Tom Lane wrote:
> Jeff Davis <jdavis@dynworks.com> writes:
>
>> Basically, psql would sit there trying to connect, meanwhile all the
>> attempted connections wouldn't die.
>
>
> More details please? What do you mean exactly by the above statements?
>
>> I had to "kill -9" all the
>> postgres/postmaster processes.
>
>
> Killing individual backends with kill -9 is NOT NOT NOT a recommended
> procedure. In theory you can get away with it but why take risks?
> Use the documented shutdown procedures to give the thing some chance
> of cleaning up after itself.
>
> regards, tom lane
>
>
>
I realize that it is not good to kill the backends, but I tried the
documented SIGTERM to postmaster and it didn't work. SIGKILL was the
only thing that would kill a hanging backend, and once those were down I
could gracefully SIGTERM the postmaster with pg_ctl.
I reasearched the problem a little more (I mentioned above in a reply to
my own message). What would happen is this:
1) I try to make a standard connection to database "A" with psql
2) psql sits there doing nothing for a seemingly infinate amount of time
3) I Ctl-C psql to get back to the shell after several minutes
4) I look at the output of "ps ax| grep post"
and get processes like:
/usr/local/pgsql/bin/postgres [args about how I tried to connect]
as well as the postmaster
5) I try to stop using pg_ctl (seems ok)
6) I try to start with pg_ctl (gives error about a /tmp/.s.xxxx.PGSQLfile)
7) I delete the file, and try again (shared mem errors)
8) I run ipcclean and it seems to eventually work (BTW: I looked at the
script and it seems to check for the output of a "ps ... | grep ..."
command, which sometimes returns the grep process itself, and sometimes
doesn't, so I had to run it until it didn't think the backend was running).
9) I start it successfully
10) same thing happens
If I initdb another location it is fine.

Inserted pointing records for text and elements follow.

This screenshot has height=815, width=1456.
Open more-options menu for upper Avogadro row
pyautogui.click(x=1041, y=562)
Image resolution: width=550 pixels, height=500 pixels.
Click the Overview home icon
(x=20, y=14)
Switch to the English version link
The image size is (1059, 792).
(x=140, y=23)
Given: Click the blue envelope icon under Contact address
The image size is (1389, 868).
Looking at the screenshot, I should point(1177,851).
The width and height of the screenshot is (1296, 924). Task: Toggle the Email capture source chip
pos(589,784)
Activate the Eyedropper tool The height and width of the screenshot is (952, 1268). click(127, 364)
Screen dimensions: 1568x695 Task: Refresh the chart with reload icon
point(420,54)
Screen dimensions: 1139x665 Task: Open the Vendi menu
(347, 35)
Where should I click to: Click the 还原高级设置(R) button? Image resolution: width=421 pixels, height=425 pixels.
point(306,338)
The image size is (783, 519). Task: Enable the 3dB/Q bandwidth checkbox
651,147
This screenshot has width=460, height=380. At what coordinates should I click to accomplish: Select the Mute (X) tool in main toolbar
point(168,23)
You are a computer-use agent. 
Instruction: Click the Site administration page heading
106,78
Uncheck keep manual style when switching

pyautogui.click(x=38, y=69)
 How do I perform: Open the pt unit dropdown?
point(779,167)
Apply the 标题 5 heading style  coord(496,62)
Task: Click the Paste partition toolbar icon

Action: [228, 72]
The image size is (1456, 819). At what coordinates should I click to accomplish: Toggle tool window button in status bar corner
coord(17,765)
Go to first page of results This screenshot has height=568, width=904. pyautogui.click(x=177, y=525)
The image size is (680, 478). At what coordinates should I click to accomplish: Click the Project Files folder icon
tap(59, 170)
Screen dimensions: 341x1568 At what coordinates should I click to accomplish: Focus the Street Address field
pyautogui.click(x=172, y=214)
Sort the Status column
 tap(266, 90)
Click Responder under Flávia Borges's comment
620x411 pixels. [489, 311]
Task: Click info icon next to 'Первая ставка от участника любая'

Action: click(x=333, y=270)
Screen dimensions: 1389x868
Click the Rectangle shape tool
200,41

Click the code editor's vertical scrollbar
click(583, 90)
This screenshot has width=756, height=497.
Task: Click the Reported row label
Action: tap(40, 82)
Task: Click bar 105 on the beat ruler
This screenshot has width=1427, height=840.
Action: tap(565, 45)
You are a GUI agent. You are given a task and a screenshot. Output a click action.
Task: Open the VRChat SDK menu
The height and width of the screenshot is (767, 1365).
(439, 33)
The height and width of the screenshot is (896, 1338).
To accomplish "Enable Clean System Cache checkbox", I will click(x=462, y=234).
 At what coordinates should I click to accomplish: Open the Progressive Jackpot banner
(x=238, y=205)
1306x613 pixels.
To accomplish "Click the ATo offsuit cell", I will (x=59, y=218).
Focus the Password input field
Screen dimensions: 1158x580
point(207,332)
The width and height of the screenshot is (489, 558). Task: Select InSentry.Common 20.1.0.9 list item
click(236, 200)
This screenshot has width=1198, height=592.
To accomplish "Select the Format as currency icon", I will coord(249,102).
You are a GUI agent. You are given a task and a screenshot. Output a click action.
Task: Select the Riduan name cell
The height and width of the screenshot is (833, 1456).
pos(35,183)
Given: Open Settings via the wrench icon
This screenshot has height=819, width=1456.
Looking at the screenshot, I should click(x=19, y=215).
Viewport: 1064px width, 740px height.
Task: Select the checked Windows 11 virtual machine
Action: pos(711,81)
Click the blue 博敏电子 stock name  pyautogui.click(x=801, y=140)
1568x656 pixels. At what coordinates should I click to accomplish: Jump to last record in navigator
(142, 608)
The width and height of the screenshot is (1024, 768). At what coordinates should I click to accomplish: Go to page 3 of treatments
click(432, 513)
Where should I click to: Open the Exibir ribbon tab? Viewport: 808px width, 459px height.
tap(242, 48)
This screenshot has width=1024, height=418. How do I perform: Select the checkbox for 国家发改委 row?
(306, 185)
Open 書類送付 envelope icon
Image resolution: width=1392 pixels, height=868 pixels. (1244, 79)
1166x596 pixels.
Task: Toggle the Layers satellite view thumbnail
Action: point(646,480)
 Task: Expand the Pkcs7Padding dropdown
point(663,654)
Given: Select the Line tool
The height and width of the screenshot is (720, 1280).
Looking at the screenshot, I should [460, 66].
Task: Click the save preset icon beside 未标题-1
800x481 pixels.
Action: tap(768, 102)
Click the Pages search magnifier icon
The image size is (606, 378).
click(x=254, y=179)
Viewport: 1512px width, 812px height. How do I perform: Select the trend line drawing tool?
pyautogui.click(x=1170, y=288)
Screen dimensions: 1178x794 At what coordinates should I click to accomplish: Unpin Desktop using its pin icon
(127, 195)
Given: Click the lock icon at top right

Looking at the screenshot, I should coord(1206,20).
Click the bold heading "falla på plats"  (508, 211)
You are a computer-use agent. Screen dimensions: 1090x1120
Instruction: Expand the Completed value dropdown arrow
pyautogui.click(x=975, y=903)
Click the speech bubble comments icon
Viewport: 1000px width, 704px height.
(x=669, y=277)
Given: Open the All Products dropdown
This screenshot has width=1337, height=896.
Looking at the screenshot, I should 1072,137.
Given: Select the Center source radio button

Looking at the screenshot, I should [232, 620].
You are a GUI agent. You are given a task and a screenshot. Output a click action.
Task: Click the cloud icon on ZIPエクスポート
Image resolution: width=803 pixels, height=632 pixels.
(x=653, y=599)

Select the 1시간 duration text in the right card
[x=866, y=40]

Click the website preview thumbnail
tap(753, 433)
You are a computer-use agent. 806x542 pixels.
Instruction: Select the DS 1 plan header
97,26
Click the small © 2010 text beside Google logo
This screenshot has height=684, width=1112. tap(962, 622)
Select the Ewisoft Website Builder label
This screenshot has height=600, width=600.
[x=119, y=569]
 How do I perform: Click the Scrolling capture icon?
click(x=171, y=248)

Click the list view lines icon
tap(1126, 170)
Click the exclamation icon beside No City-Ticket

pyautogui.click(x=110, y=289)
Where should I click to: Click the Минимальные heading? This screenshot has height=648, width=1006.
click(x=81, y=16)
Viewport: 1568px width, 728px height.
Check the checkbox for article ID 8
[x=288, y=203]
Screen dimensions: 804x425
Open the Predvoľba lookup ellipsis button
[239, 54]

Appearently, the only bad
database is database A, the rest can be connected to from my real
location anyway. After I droped/recreated the database, it worked fine
(but no more tables, obviously). The rest of the DBs were unaffected. I
have a .tar of the "bad" DB, if that would help.
I apologize if the is not 100% accurate, but it should be very close to
what happened. I didn't want to take my backend down for another hour to
recreate the problem a third time.
Thanks for any more help,
Jeff Davis